El conde Leonard Bonet nos había mandado a estas inhóspitas tierras de Lastours, cerca de Carcassone. Al parecer, el buen conde no podía alojarse en su castillo porque unas molestas criaturas tenían aterrorizado al servicio y, además, habían desparecido varios carneros y gallinas. Al principio pensaron que eran lobos hambrientos, tal vez incluso águilas, pero también existía otra explicación más pintoresca, una que no versaba sobre criaturas normales y corrientes. Los lugareños decían que el castillo de Lastours era un lugar maldito que, desde el principio de los tiempos, había estado habitado por gárgolas y que esas criaturas eran las culpables de sembrar el pánico y robar el sueño a los aldeanos, además de, por supuesto, ser responsables del robo de animales.
En otros tiempos, imagino, la versión de los aldeanos sería solamente fruto de las supercherías populares, antiguos mitos contados al abrigo de un buen fuego, leyendas de esas que son transmitidas de generación en generación. Tal vez, claro, al fin y al cabo, siempre han existido en el folklore regional numerosas historias sobre criaturas fantásticas y monstruos de la noche. Por eso, por si las moscas, el conde nos había enviado a Lastours para investigar aquel turbio asunto.
El motor de 6 cilindros del Chevrolet Suburban del 37 rugía por la carretera que conducía hasta los dominios del conde Bonet y, después de un buen rato serpenteando por una sinuosa carretera ascendente, la oscura silueta del castillo se recortó en un cielo iluminado por una gran luna, regalándonos una inquietante postal. Observé a mis hombres a través del retrovisor; un par de curtidos mercenarios, un francotirador licenciado y algún que otro bribón ganado para la causa. Todos ellos leales, valientes y con mucha guerra en sus numerosas cicatrices. Luego volví la vista al cielo y las vi, sobrevolando los torreones del castillo como buitres esperando la carroña, siniestras y obscenas…
Dejamos el coche a pocos metros de la entrada principal del viejo castillo. Nada más bajar del vehículo, mientras nuestro francotirador se perdía en la oscura espesura del bosque, desenfundamos las armas, comprobamos los cargadores y quitamos los seguros. Una última sonrisa y algunos guiños fruto de la camaradería de años de batallas, aventuras y alguna que otra juerga. Había llegado la hora y La Parca no era una dama a la que conviniera hacer esperar.

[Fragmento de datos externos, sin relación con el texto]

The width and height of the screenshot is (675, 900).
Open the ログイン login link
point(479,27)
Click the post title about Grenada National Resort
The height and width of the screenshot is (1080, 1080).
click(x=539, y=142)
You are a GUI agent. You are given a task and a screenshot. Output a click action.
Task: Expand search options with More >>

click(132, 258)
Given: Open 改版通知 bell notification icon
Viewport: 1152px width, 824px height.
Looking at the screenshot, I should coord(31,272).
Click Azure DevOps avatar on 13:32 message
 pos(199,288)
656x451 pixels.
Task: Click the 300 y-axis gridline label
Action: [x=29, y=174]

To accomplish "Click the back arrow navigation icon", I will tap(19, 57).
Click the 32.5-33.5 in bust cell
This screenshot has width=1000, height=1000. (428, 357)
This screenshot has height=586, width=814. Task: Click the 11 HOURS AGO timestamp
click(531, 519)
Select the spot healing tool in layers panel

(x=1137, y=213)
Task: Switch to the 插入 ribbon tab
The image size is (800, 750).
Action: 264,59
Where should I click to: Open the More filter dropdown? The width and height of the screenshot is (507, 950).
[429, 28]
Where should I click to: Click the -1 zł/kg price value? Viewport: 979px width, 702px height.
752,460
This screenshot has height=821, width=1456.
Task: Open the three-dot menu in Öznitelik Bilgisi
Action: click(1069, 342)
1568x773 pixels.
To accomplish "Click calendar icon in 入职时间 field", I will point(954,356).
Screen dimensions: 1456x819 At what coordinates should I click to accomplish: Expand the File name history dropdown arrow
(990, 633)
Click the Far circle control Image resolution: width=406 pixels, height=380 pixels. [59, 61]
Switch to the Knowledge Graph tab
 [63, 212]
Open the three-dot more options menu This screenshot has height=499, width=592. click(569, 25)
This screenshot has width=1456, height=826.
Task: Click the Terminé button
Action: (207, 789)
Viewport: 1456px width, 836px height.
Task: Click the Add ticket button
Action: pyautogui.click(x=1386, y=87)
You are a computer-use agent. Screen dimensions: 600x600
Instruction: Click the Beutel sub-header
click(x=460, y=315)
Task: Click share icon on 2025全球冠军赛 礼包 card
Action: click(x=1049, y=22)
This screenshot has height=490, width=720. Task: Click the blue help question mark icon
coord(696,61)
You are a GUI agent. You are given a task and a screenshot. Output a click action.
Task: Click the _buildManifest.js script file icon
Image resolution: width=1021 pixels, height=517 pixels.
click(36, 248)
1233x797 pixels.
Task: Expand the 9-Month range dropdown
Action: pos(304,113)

Iniciamos la incursión. Buscamos las sombras que proyectaban los árboles, tratamos de movernos sigilosos, pero esas criaturas habían dominado estas tierras desde hacía siglos y nada escapaba a su aguda visión ancestral. Rodilla al suelo, confiando que el fusil de Solverson pudiera cubrirnos desde la distancia, apuntamos al oscuro cielo a la espera de que aparecieran… y aparecieron. Entonces mis camaradas comenzaron a gritar, a maldecir y a pronunciar palabras que hubieran hecho enrojecer al mismísimo Satanás.
Por
un instante, la luz de luna, pálida y fantasmal, las iluminó perfectamente y pude ver cómo
algunas de esas horribles criaturas iniciaban un picado hacia nosotros. Brillaban unos ojos
perversos, graznaban temiblemente y mostraban sus fauces, desplegando sus alas… Pequeños
demonios alados esculpidos en piedra, guardianes de un castillo maldito; íbamos a comprobar enseguida si realmente eran tan duras: ¡Fuego!